ABOUT THIS TASK - The word "will" may appear in some lines of the data; copy every such line.

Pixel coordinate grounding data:
=====
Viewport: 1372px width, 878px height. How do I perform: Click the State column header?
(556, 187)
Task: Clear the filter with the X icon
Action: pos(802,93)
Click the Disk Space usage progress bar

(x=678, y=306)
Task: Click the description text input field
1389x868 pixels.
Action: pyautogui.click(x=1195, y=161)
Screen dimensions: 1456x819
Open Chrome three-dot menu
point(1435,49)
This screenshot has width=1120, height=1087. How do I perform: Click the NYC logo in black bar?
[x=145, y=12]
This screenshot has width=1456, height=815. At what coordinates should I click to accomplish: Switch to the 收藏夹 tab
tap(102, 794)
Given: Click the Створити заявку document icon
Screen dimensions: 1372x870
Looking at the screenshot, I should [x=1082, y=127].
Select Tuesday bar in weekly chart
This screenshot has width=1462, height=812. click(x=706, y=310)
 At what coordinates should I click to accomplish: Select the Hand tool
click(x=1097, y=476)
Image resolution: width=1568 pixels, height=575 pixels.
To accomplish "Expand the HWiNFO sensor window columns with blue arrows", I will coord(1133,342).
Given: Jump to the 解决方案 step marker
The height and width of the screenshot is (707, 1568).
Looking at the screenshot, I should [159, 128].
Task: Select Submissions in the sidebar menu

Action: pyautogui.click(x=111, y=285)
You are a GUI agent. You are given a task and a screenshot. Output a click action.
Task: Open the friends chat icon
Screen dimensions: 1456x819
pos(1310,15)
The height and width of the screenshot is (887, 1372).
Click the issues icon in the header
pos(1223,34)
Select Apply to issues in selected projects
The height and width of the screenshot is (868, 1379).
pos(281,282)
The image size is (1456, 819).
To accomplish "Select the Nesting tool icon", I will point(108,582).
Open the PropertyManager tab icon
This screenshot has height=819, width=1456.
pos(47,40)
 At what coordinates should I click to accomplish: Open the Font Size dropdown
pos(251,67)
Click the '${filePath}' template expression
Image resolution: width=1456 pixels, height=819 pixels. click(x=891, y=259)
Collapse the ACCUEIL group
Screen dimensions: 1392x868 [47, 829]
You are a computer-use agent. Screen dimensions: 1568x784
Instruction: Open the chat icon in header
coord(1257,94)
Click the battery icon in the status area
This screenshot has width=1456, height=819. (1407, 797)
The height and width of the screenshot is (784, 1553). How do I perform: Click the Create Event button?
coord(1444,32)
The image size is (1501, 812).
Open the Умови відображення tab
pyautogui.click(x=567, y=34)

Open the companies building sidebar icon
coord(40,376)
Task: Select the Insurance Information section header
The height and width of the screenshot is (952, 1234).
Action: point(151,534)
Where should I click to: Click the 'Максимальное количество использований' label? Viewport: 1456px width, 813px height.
=====
SOLUTION TO THE EXERCISE -
To accomplish "Expand the HWiNFO sensor window columns with blue arrows", I will coord(1133,342).
To accomplish "Select the Nesting tool icon", I will point(108,582).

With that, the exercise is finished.